(Source material Opens)

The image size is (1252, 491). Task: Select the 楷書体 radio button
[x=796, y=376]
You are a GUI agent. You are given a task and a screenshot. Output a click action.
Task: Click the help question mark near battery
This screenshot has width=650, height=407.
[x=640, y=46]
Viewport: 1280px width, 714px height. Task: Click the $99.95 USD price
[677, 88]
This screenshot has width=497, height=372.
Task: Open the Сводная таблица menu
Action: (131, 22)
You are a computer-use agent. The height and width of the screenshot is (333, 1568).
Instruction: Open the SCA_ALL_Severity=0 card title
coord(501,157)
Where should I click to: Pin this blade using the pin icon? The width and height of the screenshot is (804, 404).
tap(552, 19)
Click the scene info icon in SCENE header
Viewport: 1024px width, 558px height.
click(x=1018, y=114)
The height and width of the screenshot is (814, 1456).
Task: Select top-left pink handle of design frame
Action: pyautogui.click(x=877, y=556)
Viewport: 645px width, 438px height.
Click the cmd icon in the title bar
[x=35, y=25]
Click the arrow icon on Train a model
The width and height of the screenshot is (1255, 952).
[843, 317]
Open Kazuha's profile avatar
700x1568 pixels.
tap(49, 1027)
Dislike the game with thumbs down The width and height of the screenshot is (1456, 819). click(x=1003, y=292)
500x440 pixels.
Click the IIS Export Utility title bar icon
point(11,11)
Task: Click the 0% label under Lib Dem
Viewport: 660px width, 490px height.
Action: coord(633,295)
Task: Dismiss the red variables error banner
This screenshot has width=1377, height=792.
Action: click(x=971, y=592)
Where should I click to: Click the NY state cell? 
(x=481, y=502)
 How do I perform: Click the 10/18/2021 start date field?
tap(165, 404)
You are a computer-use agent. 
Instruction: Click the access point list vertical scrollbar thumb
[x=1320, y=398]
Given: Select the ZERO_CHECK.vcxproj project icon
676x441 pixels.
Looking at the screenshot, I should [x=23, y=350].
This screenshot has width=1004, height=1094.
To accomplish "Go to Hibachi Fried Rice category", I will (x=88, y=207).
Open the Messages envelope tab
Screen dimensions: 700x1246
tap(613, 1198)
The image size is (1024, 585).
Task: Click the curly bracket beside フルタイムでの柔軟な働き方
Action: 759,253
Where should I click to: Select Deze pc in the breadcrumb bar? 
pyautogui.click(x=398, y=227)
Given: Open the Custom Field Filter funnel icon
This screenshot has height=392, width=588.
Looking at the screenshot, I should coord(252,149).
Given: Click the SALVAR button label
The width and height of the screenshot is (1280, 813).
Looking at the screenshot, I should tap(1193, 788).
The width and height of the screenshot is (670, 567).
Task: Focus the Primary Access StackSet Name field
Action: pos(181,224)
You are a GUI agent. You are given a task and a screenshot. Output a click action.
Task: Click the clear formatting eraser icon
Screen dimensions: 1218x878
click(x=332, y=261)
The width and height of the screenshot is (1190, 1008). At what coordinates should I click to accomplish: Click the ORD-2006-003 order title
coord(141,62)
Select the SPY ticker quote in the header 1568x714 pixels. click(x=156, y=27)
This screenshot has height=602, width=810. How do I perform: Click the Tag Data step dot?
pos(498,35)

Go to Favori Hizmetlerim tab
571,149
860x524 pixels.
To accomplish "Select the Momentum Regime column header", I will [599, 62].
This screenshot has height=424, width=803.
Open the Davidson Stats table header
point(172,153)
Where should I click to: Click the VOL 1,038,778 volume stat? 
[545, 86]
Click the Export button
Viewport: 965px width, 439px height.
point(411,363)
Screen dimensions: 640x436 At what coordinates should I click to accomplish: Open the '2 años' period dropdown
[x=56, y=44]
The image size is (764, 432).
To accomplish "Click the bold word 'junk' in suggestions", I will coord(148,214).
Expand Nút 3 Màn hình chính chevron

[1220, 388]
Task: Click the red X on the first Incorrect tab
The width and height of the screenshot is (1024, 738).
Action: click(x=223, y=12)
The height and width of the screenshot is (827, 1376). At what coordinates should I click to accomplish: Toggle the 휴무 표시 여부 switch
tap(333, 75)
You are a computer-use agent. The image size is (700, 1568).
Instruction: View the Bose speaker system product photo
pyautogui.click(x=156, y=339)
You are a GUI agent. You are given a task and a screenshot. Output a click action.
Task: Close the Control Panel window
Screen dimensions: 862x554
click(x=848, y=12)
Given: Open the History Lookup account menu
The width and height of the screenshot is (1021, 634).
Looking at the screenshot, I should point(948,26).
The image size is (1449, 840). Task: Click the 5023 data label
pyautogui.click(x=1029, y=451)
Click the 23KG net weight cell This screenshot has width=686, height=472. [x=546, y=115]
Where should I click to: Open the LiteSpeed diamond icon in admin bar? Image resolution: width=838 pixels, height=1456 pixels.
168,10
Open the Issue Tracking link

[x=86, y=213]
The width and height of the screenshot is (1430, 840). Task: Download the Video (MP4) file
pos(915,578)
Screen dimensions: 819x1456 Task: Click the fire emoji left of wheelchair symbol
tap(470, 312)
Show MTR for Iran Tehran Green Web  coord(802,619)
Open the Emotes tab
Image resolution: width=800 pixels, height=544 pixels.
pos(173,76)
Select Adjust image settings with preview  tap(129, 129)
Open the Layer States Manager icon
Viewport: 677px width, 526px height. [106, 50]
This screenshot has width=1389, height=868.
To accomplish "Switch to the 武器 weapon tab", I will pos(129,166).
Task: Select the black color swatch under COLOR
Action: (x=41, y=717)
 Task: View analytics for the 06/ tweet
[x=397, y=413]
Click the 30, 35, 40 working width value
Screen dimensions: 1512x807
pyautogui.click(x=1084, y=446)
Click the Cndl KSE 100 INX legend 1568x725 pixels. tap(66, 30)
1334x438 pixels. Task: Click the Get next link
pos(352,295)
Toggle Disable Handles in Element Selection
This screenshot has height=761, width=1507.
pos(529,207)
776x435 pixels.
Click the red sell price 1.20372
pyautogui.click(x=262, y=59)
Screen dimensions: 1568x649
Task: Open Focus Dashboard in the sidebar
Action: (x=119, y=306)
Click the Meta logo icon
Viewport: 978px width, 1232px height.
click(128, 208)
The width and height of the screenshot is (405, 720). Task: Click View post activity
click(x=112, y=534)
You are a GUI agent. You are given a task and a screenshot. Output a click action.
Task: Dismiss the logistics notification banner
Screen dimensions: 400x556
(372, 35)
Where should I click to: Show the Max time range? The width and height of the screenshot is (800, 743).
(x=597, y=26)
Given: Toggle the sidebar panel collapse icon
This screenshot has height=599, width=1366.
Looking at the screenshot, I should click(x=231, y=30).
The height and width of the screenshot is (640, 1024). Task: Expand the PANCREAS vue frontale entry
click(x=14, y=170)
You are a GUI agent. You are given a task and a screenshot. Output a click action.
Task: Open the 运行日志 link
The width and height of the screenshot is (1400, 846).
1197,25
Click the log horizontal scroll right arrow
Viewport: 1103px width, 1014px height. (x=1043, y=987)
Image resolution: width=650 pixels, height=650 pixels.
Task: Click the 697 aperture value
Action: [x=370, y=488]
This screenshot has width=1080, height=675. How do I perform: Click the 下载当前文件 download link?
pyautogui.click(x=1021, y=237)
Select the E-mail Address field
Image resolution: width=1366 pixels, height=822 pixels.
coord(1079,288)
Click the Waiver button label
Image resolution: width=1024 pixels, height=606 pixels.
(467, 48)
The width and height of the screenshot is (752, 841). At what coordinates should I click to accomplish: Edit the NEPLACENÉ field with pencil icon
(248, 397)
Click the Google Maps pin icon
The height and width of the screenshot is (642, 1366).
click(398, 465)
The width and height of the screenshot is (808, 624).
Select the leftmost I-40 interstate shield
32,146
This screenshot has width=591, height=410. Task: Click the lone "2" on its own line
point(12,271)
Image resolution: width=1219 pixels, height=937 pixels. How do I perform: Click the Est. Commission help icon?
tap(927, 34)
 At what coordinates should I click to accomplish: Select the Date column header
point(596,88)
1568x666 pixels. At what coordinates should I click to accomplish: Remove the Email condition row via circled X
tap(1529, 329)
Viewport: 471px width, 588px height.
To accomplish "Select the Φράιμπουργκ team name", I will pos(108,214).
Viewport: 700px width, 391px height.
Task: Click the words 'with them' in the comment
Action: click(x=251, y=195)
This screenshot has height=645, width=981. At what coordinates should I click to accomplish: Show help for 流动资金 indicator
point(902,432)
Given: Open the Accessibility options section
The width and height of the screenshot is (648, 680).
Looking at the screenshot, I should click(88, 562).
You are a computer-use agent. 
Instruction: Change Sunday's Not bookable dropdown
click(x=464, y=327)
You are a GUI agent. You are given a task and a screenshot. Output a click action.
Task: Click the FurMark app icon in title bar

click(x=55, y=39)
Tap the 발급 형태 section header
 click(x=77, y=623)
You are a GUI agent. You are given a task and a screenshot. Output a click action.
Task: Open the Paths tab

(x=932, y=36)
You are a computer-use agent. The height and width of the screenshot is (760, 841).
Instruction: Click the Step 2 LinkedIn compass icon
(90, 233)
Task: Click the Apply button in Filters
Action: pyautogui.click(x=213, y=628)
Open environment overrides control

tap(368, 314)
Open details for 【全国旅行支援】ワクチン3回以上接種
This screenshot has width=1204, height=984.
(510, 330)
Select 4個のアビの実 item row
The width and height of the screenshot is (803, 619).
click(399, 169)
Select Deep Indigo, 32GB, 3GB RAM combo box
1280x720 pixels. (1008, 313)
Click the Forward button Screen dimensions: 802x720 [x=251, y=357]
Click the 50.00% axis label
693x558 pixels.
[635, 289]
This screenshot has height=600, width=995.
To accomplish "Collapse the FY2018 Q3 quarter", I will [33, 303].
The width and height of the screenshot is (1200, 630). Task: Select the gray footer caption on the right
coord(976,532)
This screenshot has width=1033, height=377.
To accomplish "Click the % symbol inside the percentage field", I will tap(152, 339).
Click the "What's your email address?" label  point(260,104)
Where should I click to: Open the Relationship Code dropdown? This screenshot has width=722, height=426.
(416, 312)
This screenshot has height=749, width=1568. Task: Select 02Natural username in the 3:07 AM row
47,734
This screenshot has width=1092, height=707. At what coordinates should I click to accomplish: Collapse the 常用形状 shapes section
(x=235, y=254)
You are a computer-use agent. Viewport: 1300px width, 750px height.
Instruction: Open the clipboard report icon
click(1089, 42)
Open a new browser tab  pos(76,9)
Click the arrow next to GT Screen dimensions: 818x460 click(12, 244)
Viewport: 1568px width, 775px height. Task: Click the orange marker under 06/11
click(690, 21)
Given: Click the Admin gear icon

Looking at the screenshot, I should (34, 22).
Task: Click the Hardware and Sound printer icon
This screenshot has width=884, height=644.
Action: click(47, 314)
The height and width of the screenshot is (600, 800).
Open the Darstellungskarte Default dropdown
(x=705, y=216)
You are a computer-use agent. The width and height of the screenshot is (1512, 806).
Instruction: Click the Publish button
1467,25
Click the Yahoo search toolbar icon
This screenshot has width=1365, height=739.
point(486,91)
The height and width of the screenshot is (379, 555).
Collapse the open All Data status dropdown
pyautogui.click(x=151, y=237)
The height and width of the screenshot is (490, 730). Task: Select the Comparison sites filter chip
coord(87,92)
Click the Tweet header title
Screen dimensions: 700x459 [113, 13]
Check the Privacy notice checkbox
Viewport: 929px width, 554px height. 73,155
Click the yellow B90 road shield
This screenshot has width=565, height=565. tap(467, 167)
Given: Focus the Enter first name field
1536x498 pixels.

(Source material Closes)

- **Work to be completed**
From the data above, copy every line where "banner" appears.

- **Your response**
Task: Dismiss the red variables error banner
Task: Dismiss the logistics notification banner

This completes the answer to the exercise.